Quick evaluation the Earth’s health

The Fall has come! That beautiful period of the year when nature starts to slowly retreat is finally among us. Summer holidays are gone, and humans, as well as animals, are preparing for the long nights of winter.

Beginning of the ice cap in southern Iceland: picture by Gianluca Di Marco

In this period of the year, it is always good to check out satellite images of the Arctic to evaluate the Earth’s health. The ice cover of our Planet is very important during a period of increasing greenhouse gases and climate change, but to understand this we need to take a step back and think about a different concept: the albedo.

The albedo of an element is the capacity of a certain object to reflect sunlight. It can be expressed through numerical figures and, to keep things simple, we will assume that the colour white has an albedo of 1 (meaning is the frequency of radiation that reflects the most of sunlight) while the colour black has an albedo of 10. We can already notice something here: when you complain about your black car being heated because “attracts the sunlight” you are wrong: the colour of your car or clothes does not attract the sunlight but it is simply unable to reflect it back, and so the car gets hot.

But what has this to do with the planet?

If you make a couple of mental notes, climate change is simple to grasp. We need a high volume of surfaces with high values of albedo, in order to reflect more sunlight back into the outer space. And what is the white thing we have on the surface of our planet? Ice and snow. If we reduce the amount of ice and snow (by releasing more greenhouse gases into our atmosphere that will increase the Earth’s temperature, resulting in the melting of the ice caps) we will keep fueling the positive feedback loop of more GHG, higher temperature, less ice, less sunlight reflected back, and so on.

Obviously, ice is more abundant in Northern Latitudes. The beginning of Autumn declares also the end of the polar summer, the hottest period of the year at the poles, during which the ice naturally melts, despite of climate change. However, it is important to check the ice cover and compare it to previous years: this will give us an estimate of the melting of the ice rate, an important data we can use to evaluate the state of climate change (it can also be used to show proofs to your dumb friends who denies it at all).

Following are ice cover in the Arctic for the following year: 2020, 2019, 2018, 2000 (all the pictures shows the same day, 15th September) (Source: Nasa Earth Observation)


I can barely notice any difference when sliding the images.
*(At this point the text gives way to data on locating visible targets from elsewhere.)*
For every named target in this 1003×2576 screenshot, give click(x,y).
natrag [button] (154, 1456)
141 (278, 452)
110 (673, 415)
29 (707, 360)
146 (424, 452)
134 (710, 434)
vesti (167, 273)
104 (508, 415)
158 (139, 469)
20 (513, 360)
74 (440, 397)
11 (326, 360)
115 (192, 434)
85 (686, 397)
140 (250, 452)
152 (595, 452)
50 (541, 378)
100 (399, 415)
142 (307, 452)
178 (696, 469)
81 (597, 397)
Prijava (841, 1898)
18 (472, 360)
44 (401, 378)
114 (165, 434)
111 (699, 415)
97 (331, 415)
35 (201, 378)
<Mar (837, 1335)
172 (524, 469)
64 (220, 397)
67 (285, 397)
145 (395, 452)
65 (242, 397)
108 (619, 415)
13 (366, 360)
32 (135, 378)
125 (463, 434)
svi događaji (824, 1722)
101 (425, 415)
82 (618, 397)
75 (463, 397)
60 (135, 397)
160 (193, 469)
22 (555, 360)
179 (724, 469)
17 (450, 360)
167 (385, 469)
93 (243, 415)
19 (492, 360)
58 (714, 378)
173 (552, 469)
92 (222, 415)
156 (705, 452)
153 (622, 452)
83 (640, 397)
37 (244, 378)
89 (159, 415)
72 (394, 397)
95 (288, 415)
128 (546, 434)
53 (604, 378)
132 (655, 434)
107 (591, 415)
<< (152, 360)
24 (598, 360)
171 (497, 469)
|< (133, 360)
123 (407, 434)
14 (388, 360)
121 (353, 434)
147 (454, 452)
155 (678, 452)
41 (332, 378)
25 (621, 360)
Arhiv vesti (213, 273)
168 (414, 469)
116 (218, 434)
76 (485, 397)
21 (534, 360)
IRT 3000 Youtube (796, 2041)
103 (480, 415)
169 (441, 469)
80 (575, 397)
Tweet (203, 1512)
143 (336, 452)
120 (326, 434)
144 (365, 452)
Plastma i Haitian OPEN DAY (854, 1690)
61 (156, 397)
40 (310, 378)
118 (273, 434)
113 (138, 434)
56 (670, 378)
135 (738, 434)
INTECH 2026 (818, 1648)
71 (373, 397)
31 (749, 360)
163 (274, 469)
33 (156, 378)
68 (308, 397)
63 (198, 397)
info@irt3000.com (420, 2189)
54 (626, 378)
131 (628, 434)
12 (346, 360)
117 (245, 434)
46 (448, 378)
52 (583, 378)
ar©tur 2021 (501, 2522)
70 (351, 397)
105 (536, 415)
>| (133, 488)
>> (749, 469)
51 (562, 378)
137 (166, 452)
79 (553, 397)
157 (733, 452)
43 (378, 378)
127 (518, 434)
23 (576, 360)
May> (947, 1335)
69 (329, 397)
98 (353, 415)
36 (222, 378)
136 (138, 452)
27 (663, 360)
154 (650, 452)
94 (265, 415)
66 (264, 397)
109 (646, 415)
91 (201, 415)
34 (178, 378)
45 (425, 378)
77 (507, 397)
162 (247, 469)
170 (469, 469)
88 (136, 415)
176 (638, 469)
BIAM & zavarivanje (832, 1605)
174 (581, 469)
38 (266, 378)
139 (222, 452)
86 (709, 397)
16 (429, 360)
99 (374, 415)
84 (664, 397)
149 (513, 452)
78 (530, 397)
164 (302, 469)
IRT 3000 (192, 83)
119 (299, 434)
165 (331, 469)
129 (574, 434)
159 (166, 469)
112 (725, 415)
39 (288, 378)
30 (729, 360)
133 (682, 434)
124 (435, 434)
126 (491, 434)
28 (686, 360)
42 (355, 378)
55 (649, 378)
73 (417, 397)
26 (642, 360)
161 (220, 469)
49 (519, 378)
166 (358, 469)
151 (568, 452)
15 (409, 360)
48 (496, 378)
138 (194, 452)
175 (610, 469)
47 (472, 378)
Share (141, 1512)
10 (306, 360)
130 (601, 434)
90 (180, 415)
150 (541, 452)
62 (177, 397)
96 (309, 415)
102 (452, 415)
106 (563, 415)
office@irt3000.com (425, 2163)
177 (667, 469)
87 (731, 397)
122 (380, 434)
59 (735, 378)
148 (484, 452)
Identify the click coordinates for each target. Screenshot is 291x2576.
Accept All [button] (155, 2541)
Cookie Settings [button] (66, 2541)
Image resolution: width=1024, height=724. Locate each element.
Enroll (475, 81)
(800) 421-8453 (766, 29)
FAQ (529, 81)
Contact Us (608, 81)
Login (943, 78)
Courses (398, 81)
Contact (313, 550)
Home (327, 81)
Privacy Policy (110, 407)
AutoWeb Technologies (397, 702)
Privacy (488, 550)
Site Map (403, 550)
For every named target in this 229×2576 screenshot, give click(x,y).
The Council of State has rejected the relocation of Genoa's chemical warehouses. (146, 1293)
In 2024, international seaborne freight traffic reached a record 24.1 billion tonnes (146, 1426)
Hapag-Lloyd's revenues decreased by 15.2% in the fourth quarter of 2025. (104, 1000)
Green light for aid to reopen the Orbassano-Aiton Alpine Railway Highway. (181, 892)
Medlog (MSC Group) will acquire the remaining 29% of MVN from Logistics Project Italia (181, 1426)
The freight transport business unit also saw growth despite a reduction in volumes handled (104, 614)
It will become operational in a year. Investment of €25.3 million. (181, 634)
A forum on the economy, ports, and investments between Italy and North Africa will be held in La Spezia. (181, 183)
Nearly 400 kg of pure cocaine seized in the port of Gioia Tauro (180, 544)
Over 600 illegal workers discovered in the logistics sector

Does that mean that the Planet is not warming, or that the ice caps are not melting? Absolutely not.

That is a sign that the process is happening at a slower rate of what we might believe, but careful: I do not intend to pass the message that climate change is happening at a slower rate than we think. Simply, as we can see from this satellite images from NASA, the ice caps are melting at a slower rate than we think.

However, to quantify the gravity of the situation for those of you who are now feeling more comfortable with the climate crisis, we should compare the ice caps at the end of the Arctic summer with images from pre-industrial period to have a visual glance of how we are impacting the planet.

The purpose of this annual exercise is to embrace you with knowledge: just so you know, the next time you see a breaking news of an ice cap melting in the North Pole in July, you could simply notify the source that it is absolutely normal, and that it has been happening at a more or less steady rate for the past 20 years or so.